Exercícios propostos:
[1] Transcreva, do texto sobre a flexibilização das leis trabalhistas, o trecho que começa em "É momento de" e termina em "obstáculo ao desenvolvimento.".
[2] No texto sobre a flexibilização das leis trabalhistas, de que entidade Renato Henry Sant’anna é apresentado como presidente?
─── Texto-base
É momento de flexibilizar leis trabalhistas? NÃO

Hoje na Folha de S. Paulo

Por Renato Henry Sant’anna, presidente da Anamatra

Pleno emprego como justificativa falsa

Tenho observado, recentemente, uma onda de estudiosos, autoridades e juristas imprimindo na sociedade um discurso preocupante: o da necessidade de mudanças na legislação trabalhista, sempre sob a justificativa de sua “modernização”.

Trata-se de uma análise superficial, que serve a um grave movimento que cada vez mais ganha força dentro do Brasil: a luta pela maximização dos lucros, como se a existência de direitos fosse obstáculo ao desenvolvimento.

Os juízes do trabalho entendem que é necessária a manutenção de um sistema de proteção ao trabalho integrado de normas irrenunciáveis, que estão longe de serem excessivas ou prejudiciais ao desenvolvimento social e econômico. São garantias alcançadas através de muita luta pelo cidadão brasileiro no decorrer de décadas, que não podem ser ameaçadas por um perigoso e falso discurso onde o capital e a precarização vencem.

Como vivemos um período de crescimento e com baixas taxas de desemprego, alguns atores sociais parecem ávidos para vislumbrar nas crises de outros países uma oportunidade de “patrocinar” medidas contrárias aos direitos dos trabalhadores e à própria estabilidade social do Brasil.

Exemplos de que tais discursos encontram eco entre os Poderes da República são a “reforma da CLT” em discussão no Poder Executivo, a regulamentação da terceirização, o projeto do Simples Trabalhista e o acordo coletivo de finalidade específica. Podem ser resumidos em uma perigosa constatação de que estamos a caminho de legalizar o trabalho precário no Brasil.

Não que uma ou outra atualização da CLT não deva ser discutida, mas apenas e sempre no campo restrito da terminologia e da adaptação às novas tecnologias e realidades. Mas que isso não sirva como um pretexto para que o trabalho seja tratado como mercadoria e a dignidade do trabalhador seja ameaçada, sempre sob justificativa meramente econômica.

Precisamos ser conservadores quando o que está em jogo é o direito do trabalho e o cumprimento da Constituição. Seria de se perguntar por que os admiradores dos chamados países desenvolvidos não se interessam em copiar seus exemplos de estabilidade das leis e de boa qualidade no campo dos direitos trabalhistas.

Se quisermos discutir modernidade, precisamos primeiro debater propostas “varridas para debaixo do tapete”, como os direitos das domésticas, os mecanismos para coibir a despedida arbitrária, a erradicação do trabalho escravo, acabar com a chaga do trabalho da criança e uma reforma sindical verdadeira: aquela que resgata o papel histórico dos sindicatos, priorizando, por exemplo, a negociação coletiva como forma de prevenir litígios, e não, como se pretende, para estender perigosamente ao Brasil todo uma realidade excepcional de pressão de algumas categorias ou regiões.
──────
─── Material
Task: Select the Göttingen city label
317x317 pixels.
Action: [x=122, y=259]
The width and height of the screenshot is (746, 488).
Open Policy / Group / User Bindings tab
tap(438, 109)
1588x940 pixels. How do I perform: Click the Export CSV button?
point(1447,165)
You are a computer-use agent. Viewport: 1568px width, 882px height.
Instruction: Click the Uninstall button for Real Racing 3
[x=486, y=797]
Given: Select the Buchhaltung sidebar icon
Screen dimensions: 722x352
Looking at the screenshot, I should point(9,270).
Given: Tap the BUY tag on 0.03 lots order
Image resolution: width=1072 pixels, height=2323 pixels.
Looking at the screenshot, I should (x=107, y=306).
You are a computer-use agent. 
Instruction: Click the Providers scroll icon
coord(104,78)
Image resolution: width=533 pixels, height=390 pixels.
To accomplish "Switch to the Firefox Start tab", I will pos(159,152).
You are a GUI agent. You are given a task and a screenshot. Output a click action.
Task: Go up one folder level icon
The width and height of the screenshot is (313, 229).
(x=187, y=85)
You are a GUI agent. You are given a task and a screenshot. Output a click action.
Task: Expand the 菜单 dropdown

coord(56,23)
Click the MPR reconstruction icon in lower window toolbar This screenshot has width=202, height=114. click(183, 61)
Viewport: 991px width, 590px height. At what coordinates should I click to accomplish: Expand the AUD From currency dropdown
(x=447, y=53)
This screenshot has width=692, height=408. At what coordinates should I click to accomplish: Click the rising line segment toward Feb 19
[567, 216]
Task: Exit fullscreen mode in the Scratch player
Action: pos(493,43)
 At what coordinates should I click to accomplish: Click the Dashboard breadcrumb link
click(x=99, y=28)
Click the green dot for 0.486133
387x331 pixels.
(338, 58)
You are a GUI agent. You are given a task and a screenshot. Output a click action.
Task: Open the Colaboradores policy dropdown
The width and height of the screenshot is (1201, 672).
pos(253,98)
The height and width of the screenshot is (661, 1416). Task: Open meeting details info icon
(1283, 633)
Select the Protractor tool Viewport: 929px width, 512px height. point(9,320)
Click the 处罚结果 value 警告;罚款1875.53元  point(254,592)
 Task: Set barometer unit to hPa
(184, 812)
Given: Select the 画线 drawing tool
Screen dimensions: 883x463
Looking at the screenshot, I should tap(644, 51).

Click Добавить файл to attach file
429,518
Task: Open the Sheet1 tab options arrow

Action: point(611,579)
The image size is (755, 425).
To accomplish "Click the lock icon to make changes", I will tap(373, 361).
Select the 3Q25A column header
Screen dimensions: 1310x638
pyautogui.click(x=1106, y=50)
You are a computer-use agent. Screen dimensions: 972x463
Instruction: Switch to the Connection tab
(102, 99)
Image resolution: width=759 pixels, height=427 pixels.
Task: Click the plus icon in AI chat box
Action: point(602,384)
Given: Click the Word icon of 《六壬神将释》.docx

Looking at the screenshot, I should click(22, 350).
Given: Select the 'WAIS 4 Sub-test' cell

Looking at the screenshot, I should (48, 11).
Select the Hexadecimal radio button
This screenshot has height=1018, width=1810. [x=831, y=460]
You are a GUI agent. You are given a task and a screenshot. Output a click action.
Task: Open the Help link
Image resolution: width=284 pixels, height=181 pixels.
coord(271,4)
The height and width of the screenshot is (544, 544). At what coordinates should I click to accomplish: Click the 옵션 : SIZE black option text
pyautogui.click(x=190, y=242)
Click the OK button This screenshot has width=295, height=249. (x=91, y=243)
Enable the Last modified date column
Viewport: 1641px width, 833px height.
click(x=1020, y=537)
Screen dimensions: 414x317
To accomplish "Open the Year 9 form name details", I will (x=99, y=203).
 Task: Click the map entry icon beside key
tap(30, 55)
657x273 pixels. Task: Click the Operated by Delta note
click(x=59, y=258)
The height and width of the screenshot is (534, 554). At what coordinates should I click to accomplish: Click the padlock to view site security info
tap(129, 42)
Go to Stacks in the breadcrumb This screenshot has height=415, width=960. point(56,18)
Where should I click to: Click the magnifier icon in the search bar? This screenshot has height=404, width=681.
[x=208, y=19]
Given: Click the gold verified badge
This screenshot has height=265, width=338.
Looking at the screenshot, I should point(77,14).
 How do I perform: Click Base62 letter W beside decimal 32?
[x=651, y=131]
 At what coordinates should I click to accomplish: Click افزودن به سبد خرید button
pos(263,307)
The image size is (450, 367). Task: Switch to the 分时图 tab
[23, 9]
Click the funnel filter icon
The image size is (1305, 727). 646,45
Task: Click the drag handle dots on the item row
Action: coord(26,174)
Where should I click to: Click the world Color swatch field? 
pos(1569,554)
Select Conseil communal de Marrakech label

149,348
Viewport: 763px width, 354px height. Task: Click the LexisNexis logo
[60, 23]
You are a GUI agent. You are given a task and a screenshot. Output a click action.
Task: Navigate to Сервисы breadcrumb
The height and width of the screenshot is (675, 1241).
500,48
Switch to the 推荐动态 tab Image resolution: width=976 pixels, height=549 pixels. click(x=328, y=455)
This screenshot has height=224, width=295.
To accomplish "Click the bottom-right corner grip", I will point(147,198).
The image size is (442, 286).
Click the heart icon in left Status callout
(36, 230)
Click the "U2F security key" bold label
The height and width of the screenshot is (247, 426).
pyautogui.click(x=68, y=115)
──────
Respostas por tarefa:
[1]
É momento de flexibilizar leis trabalhistas? NÃO

Hoje na Folha de S. Paulo

Por Renato Henry Sant’anna, presidente da Anamatra

Pleno emprego como justificativa falsa

Tenho observado, recentemente, uma onda de estudiosos, autoridades e juristas imprimindo na sociedade um discurso preocupante: o da necessidade de mudanças na legislação trabalhista, sempre sob a justificativa de sua “modernização”.

Trata-se de uma análise superficial, que serve a um grave movimento que cada vez mais ganha força dentro do Brasil: a luta pela maximização dos lucros, como se a existência de direitos fosse obstáculo ao desenvolvimento.

[2] Da Anamatra.